§ WORK ORDER 1:
List each activity that the blog post says Ray Ray took part in.
§ WORK ORDER 2:
Duplicate the blog post's text starting at "Spacious Solidarity Blog: Day" and ending at "crowned prom king.".

§ SELECTED EXCERPT:
Spacious Solidarity Blog: Day 75
Trigger warning: details of violence against Black youth and police misconduct
I wake up with my heart full to the brim with memories from my time living and working in San Francisco.
The first is the death of Ray Ray.
Ray Ray was tall, loud, handsome, chaotic, funny, smart, charming, and oozing with talent. He played football and basketball and sang and drummed and danced with the popular youth group Loco Bloco.
He was a senior. He’d made honor roll and had been offered a football scholarship to Humboldt State. He was about to be crowned prom king.
Everyone loved him. He’d been coming around the community centre for as long as I’d been working there and probably long before then. I found out about his death on a Sunday morning in early May 2004.
My wife and I had gone out for brunch and there was a newspaper left in the booth when we went to sit down. There on the front page was Ray Ray’s smiling face. At first I thought he’d made the paper based on one of his many accomplishments. Then I saw the headline and my heart dropped.
He’d been shot and killed only blocks from his house around mid-night on Friday.
The following week I went to his house to meet with his family and ask them what support they needed from the community centre.
His mother told me that the police had called. They needed someone to come down to the station to pick up Ray Ray’s belongings. She needed a ride and asked me if I would take her there and accompany her into the station.
I was relieved that there was something immediate and practical that I could do so we both climbed into my old beat up Volkswagen Cabriolet and headed downtown.
When we got to the station the police greeted Ray Ray’s mother with an indifference that made my blood run cold. They put us in a room and there we waited. And waited. And waited.
Finally, an officer entered the room. Instead of an apology or expression of condolence or even a simple smile he looked at her, then me, then back at her with a sternness that put me into high alert.
Then he started questioning her. Actually, it was more like an interrogation.
What had Ray Ray been doing on that corner at that time of night? Who had he been with? Why did he have $200 dollars in his pocket?

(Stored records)
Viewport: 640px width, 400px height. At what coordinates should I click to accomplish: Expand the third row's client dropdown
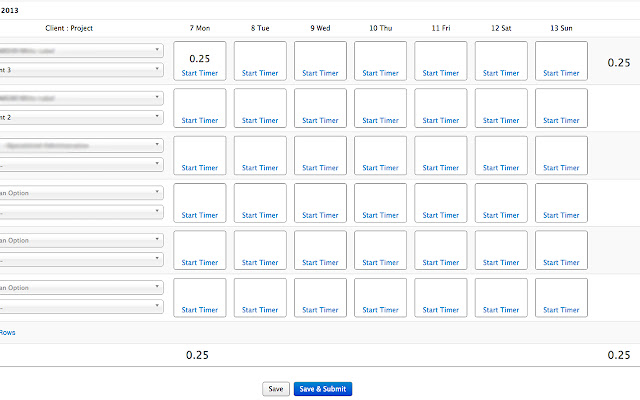[x=80, y=144]
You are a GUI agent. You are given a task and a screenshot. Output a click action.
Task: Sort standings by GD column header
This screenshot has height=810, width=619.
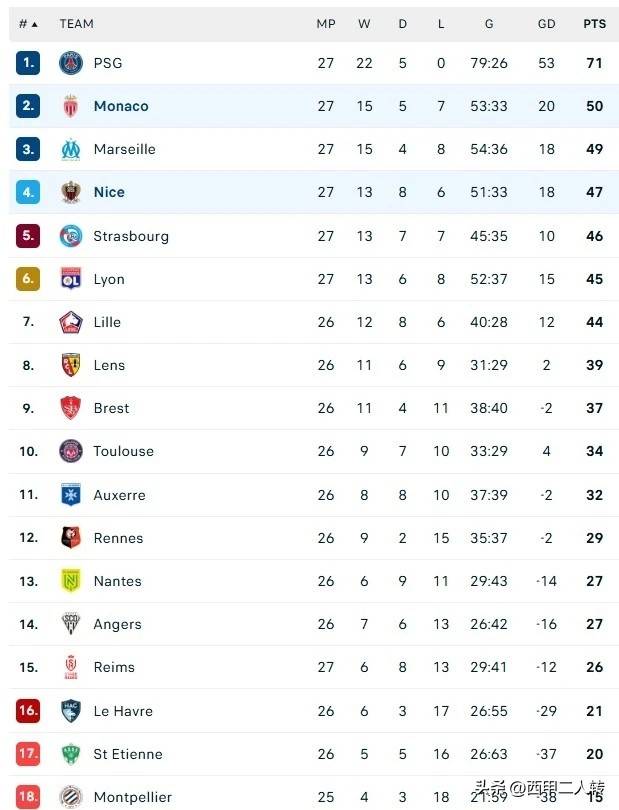[x=546, y=24]
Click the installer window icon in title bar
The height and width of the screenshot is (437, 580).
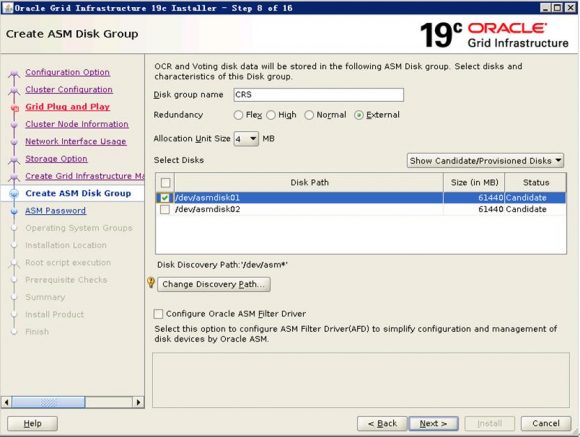coord(8,8)
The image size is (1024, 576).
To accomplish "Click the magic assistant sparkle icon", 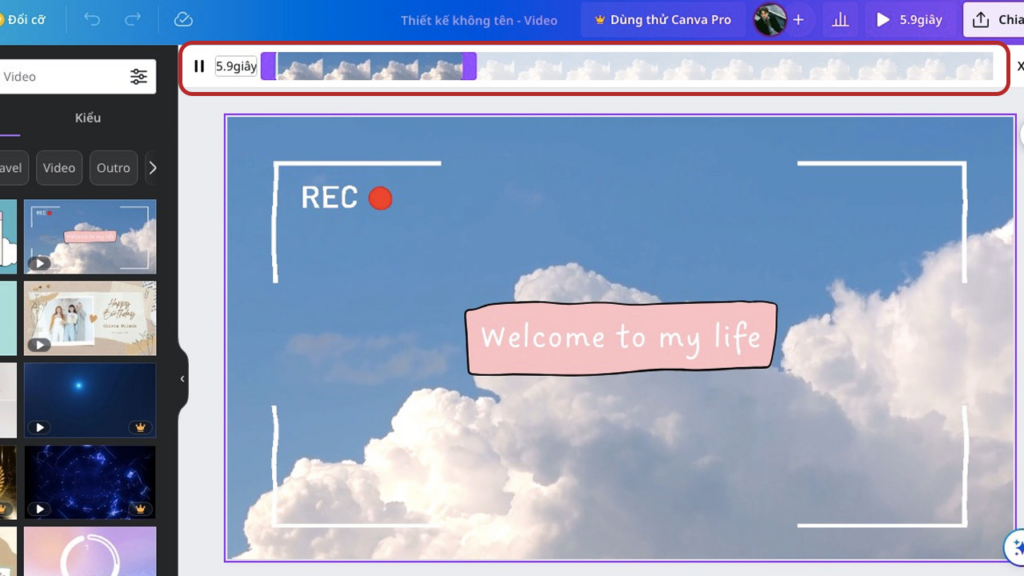I will pos(1014,547).
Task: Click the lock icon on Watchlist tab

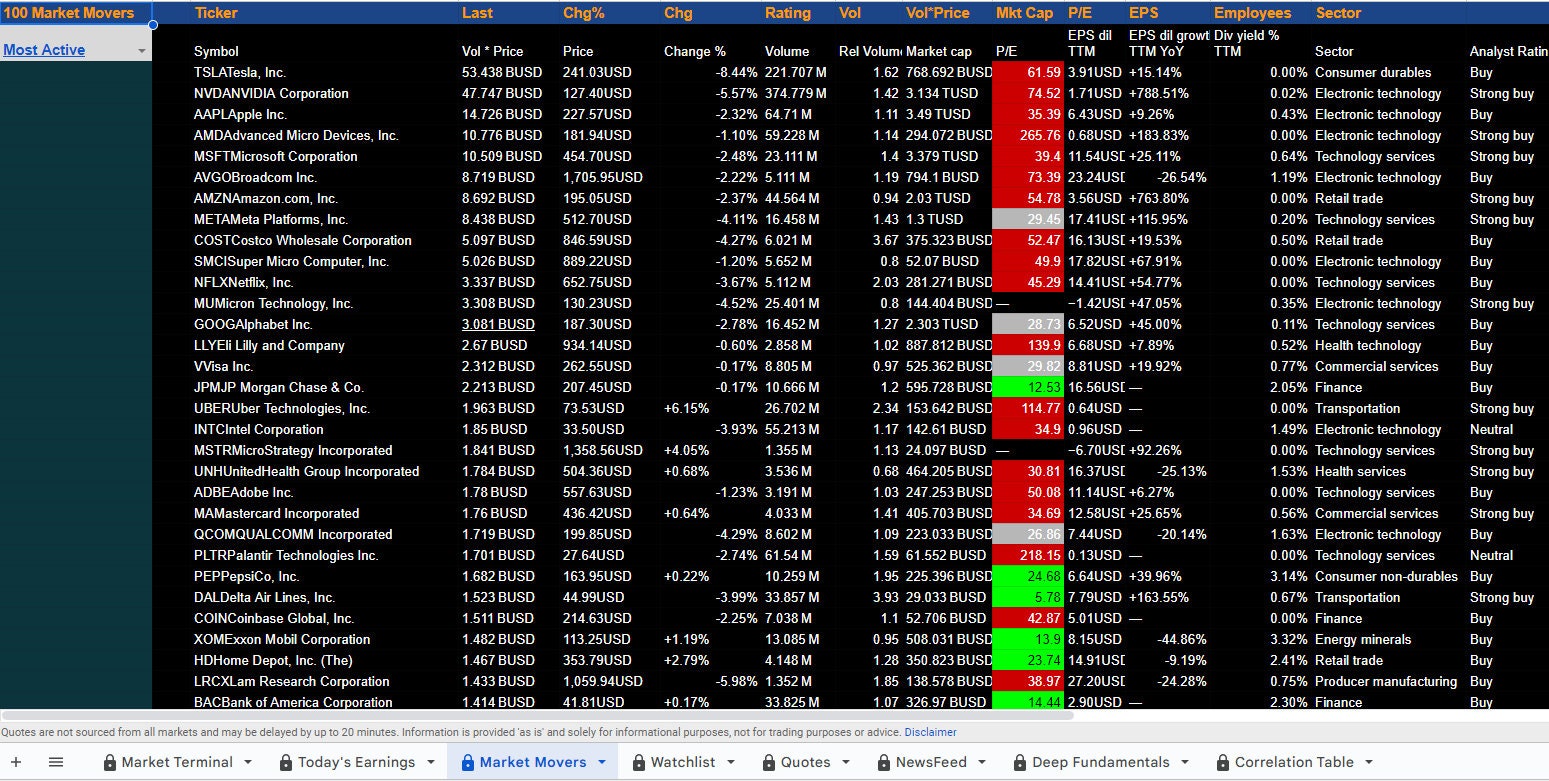Action: point(639,762)
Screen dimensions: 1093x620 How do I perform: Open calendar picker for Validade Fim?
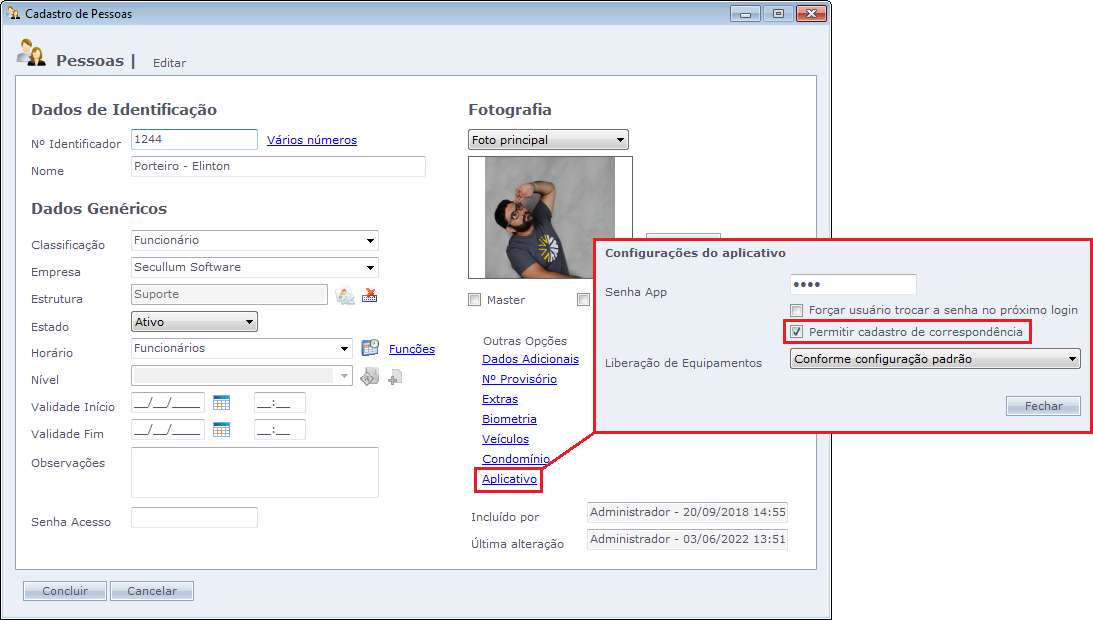pyautogui.click(x=221, y=430)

§ FINAL ANSWER 1:
Football, basketball, singing, drumming, and dancing

§ FINAL ANSWER 2:
Spacious Solidarity Blog: Day 75
Trigger warning: details of violence against Black youth and police misconduct
I wake up with my heart full to the brim with memories from my time living and working in San Francisco.
The first is the death of Ray Ray.
Ray Ray was tall, loud, handsome, chaotic, funny, smart, charming, and oozing with talent. He played football and basketball and sang and drummed and danced with the popular youth group Loco Bloco.
He was a senior. He’d made honor roll and had been offered a football scholarship to Humboldt State. He was about to be crowned prom king.